The problem statement, as given on LeetCode, asks us to find the maximum width of a binary tree. The width of a level is defined as the number of nodes at that level. The maximum width of the binary tree is the maximum width among all levels.
Initialization: Start with the root node of the binary tree. Initialize a queue to hold nodes and their positions. Set a variable max_width to keep track of the maximum width seen so far (initially set to 0).
Breadth-First Search (BFS): Perform a BFS traversal of the binary tree. Begin with the root node and assign it a position of 0. Enqueue the root node along with its position into the queue.
While the Queue is not Empty:
Get the size of the queue, which represents the number of nodes at the current level.

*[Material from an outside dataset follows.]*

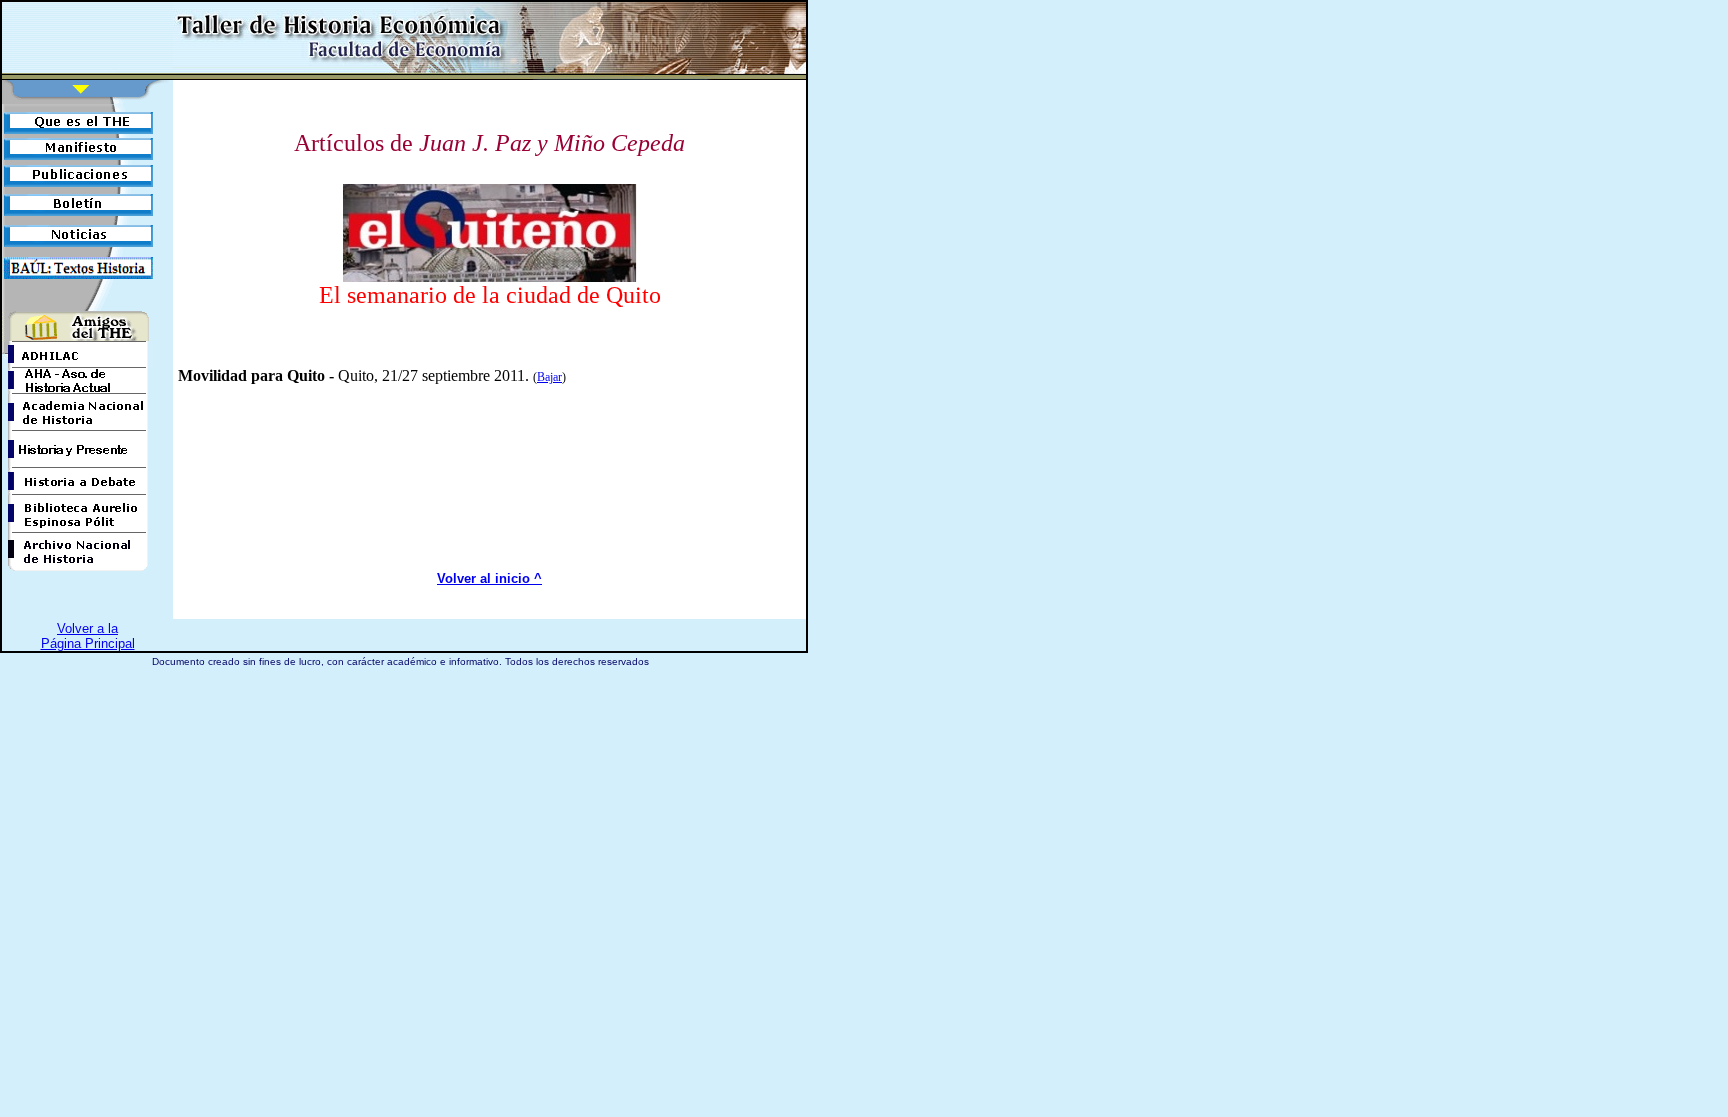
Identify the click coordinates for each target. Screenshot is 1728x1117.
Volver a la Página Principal (88, 636)
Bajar (549, 377)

Initialize left_index and right_index to track the indices of the leftmost and rightmost nodes at the current level.
Iterate through the nodes at the current level:
Dequeue a node and its position from the queue.
Update left_index with the position of the leftmost node.

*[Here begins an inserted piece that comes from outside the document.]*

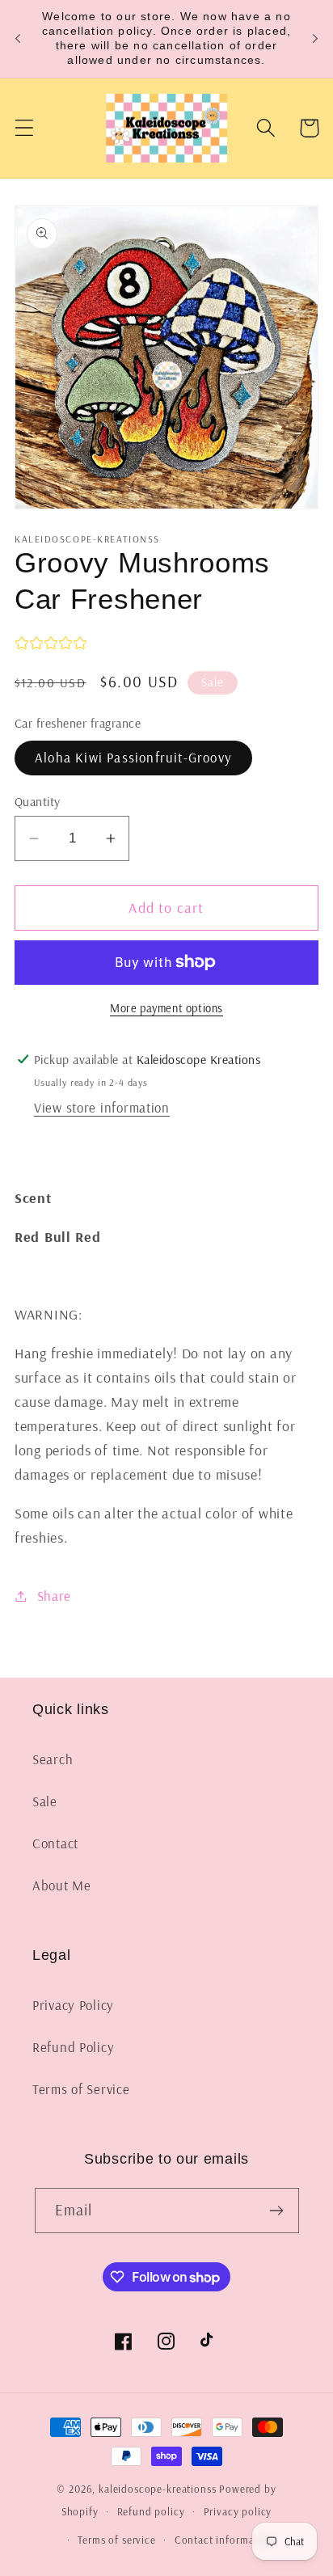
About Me (61, 1885)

Update right_index with the position of the last node (rightmost) in the current level.
Calculate the width of the current level as right_index - left_index + 1.
Update max_width with the maximum of its current value and the width of the current level.

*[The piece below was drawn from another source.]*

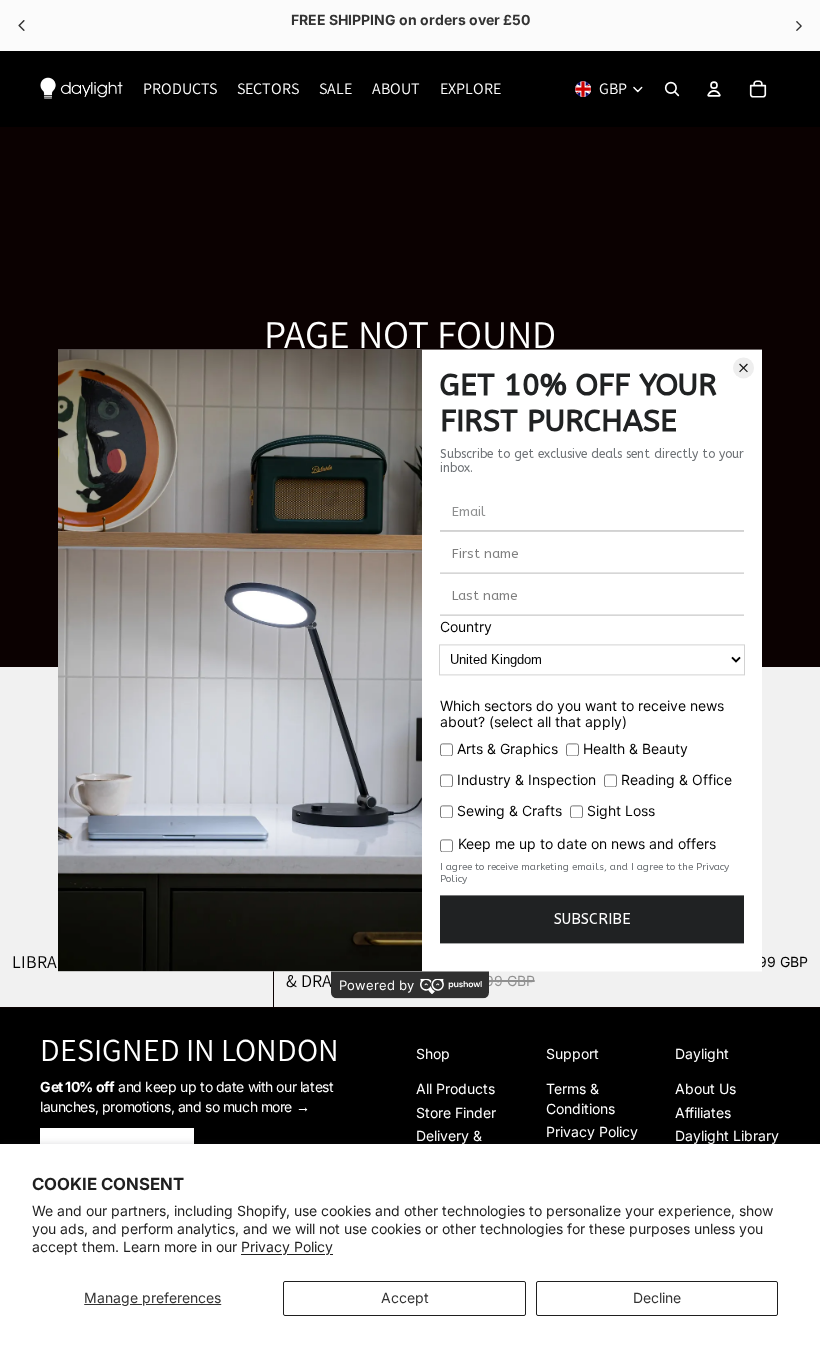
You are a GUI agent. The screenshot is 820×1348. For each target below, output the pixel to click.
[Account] (714, 89)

If the node has a left child, enqueue the left child with a position calculated as (2 * current_position) + 1.
If the node has a right child, enqueue the right child with a position calculated as (2 * current_position) + 2.
Return max_width: After processing all levels, max_width will hold the maximum width of the binary tree.
The time complexity is O(N), where N is the number of nodes in the binary tree. This is because both solutions traverse all nodes in the tree once using BFS.